Data shown
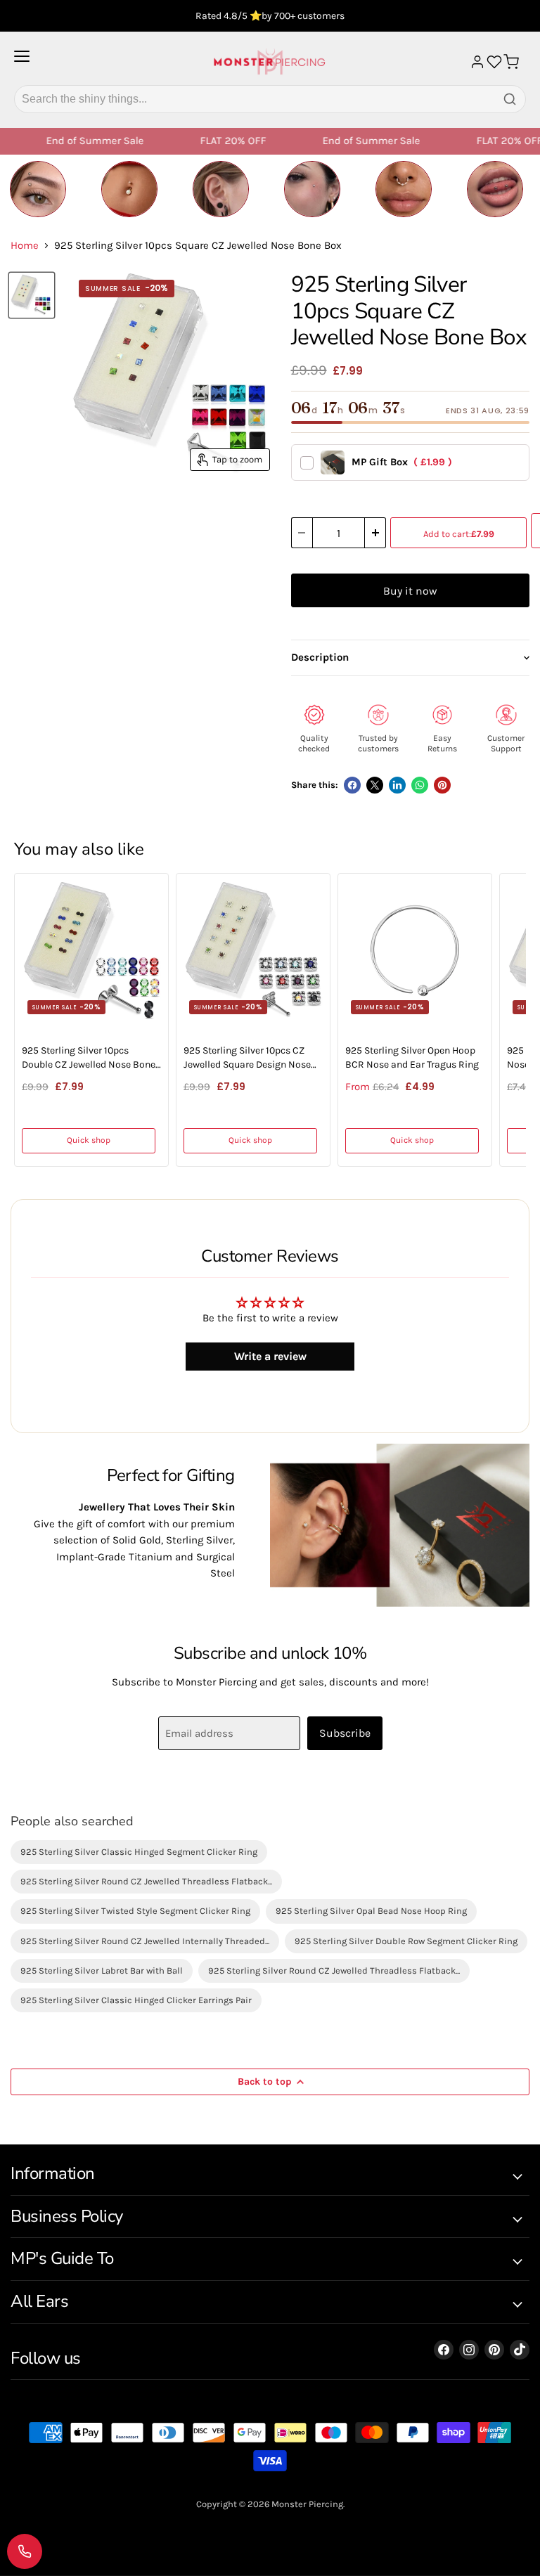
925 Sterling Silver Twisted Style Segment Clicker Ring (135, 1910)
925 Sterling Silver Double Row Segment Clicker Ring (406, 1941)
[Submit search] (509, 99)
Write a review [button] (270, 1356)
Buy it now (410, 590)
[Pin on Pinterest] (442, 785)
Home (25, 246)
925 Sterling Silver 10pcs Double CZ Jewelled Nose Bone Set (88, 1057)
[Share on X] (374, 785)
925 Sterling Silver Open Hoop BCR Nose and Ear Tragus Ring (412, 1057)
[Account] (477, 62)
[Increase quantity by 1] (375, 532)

The problem
Transcribe the listing exactly. Its images are to be omitted.

Expected answer
925 Sterling Silver Twisted Style Segment Clicker Ring (135, 1910)
925 Sterling Silver Double Row Segment Clicker Ring (406, 1941)
[Submit search] (509, 99)
Write a review [button] (270, 1356)
Buy it now (410, 590)
[Pin on Pinterest] (442, 785)
Home (25, 246)
925 Sterling Silver 10pcs Double CZ Jewelled Nose Bone Set (88, 1057)
[Share on X] (374, 785)
925 Sterling Silver Open Hoop BCR Nose and Ear Tragus Ring (412, 1057)
[Account] (477, 62)
[Increase quantity by 1] (375, 532)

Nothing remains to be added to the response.